Kellogg (K) is still having a hard time selling cereal to millennials, according to analysts at Credit Suisse.
The investment bank downgraded its rating on the stock Wednesday to “Neutral” from “Outperform” saying the company’s efforts to engage younger consumers have yet to take hold. Shares edged lower in afternoon trading.
Kellogg, the analysts wrote, “took several positive steps to re-engage millennial consumers with more granolas, mueslis, and ‘fashion-forward’ ingredients. But from what we can tell, these efforts have not fully stabilized the business.”
The Credit Suisse report notes that Kellogg’s revenue growth rate “continued to under-punch its peers” due to ongoing pressure in the overall breakfast cereal category, which accounts for 45% of sales, as well as company-specific problems in wholesome snacks. The bank lowered its price target on the stock to $77 from $84.

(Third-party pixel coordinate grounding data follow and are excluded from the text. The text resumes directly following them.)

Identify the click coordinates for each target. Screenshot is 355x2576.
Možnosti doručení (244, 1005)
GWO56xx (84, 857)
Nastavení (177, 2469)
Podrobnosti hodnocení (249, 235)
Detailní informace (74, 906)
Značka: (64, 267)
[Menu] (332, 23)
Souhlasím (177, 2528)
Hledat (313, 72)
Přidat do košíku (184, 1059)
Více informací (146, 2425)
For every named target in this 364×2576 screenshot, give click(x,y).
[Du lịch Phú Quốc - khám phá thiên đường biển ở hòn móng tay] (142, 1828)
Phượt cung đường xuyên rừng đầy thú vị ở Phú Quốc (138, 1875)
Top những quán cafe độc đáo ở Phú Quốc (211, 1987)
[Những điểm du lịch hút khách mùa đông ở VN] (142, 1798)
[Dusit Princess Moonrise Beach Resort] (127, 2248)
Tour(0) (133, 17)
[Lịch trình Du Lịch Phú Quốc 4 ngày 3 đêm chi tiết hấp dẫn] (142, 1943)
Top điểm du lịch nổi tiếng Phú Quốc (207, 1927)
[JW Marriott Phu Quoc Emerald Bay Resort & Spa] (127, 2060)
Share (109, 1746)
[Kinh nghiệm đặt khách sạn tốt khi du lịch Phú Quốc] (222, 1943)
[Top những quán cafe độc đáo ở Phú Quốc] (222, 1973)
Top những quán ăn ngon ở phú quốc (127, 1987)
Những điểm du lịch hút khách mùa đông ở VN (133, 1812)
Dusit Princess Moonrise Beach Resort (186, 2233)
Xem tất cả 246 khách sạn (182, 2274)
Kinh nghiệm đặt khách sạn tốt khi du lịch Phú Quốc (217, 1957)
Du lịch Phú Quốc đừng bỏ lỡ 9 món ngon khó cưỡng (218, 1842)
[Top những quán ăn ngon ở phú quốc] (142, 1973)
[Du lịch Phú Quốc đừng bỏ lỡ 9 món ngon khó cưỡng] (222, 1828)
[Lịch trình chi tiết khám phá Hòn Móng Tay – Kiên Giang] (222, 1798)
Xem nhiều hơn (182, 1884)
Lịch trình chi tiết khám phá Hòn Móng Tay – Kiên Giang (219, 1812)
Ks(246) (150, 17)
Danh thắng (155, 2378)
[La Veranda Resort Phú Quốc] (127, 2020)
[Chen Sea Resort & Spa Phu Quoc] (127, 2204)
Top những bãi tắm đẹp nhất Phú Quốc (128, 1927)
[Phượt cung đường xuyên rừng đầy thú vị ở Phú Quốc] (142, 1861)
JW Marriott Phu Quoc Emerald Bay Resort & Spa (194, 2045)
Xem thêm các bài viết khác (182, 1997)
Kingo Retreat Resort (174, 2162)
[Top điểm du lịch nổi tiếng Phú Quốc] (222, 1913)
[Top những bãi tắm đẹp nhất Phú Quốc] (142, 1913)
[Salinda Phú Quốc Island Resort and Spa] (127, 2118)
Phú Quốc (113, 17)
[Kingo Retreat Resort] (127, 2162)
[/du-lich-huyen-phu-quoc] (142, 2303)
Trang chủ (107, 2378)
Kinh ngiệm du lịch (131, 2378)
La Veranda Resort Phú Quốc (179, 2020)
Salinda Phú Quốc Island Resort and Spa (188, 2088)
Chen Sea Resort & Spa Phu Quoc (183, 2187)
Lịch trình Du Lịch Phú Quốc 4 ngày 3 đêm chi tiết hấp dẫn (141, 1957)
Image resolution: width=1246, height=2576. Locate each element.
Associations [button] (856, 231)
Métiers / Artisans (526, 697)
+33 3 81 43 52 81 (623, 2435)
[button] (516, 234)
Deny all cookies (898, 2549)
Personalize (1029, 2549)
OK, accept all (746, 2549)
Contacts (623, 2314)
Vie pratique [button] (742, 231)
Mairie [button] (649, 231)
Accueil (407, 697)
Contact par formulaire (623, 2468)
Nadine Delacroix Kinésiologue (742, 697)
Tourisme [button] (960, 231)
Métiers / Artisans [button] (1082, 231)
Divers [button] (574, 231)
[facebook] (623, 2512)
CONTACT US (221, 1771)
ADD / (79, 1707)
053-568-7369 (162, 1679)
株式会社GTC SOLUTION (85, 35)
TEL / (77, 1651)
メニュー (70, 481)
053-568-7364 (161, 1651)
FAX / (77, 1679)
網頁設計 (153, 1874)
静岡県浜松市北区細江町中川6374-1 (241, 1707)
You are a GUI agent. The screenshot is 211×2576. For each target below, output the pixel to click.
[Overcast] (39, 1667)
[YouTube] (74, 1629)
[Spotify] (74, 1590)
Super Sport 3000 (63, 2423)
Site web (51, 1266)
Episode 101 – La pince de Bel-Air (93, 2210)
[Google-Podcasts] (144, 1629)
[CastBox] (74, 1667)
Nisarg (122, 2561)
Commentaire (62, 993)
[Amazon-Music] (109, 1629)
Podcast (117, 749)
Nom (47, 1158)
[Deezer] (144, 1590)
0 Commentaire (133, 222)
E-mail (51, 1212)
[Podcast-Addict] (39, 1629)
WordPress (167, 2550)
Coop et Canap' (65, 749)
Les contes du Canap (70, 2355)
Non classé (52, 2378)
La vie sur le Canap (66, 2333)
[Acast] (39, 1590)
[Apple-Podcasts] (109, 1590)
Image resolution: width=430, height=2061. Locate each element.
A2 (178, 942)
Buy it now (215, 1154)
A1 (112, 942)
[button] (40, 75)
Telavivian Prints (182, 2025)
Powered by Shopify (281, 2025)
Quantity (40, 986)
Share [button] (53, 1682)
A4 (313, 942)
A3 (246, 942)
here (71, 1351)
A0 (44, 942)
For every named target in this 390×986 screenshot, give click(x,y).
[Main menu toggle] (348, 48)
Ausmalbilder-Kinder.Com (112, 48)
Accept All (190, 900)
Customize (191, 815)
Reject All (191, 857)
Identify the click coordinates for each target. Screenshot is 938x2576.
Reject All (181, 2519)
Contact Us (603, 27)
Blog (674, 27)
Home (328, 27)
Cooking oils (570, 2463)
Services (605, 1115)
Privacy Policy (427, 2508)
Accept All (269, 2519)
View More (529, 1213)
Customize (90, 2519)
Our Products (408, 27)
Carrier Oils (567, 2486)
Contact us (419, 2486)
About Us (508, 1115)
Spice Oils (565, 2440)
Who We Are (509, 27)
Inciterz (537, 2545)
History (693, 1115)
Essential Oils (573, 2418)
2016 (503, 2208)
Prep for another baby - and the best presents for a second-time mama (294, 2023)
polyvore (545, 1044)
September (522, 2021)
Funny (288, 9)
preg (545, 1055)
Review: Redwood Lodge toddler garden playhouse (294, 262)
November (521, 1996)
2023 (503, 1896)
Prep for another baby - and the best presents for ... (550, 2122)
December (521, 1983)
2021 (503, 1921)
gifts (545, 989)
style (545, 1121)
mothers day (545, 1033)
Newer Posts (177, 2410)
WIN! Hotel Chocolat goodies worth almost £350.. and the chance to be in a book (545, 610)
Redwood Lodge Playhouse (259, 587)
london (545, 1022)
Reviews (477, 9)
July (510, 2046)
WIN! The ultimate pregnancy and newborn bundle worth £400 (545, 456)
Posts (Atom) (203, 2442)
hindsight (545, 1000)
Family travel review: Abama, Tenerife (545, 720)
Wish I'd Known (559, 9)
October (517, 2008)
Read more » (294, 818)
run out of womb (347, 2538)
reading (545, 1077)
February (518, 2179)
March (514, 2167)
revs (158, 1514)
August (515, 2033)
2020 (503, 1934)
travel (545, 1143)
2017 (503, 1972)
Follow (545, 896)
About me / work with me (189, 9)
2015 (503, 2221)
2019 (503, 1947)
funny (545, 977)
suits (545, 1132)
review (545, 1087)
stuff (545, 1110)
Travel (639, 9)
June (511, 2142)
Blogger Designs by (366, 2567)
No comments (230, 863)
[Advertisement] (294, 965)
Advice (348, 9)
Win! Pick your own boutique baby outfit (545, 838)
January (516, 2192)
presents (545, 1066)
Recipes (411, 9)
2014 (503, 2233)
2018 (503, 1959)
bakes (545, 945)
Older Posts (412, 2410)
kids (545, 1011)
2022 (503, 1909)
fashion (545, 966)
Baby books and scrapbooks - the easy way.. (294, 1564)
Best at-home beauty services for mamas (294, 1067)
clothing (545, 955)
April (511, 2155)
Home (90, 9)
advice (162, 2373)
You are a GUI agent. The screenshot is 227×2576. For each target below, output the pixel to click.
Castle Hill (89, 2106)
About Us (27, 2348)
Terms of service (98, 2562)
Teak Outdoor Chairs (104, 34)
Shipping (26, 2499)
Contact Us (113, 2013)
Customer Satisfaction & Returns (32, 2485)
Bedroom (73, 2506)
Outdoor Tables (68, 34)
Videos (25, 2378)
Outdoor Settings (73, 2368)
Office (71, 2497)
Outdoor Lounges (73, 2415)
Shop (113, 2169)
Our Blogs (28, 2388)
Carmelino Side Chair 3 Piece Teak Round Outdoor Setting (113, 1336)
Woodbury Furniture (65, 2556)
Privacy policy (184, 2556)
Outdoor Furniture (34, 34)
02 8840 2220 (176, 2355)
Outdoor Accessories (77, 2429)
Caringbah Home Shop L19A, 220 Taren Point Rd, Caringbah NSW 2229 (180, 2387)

Kellogg has taken several steps over the past year to reach out millennial consumers, from opening an all-day cereal café to selling Frosted Flakes and Special K as snack food. But Credit Suisse says “efforts have not fully stabilized the business,” with consumers continuing “to seek alternative breakfast solutions.”
A survey conducted early this year found that 40% of millennials think that eating cereal is too difficult, because it needs to be cleaned up after eating.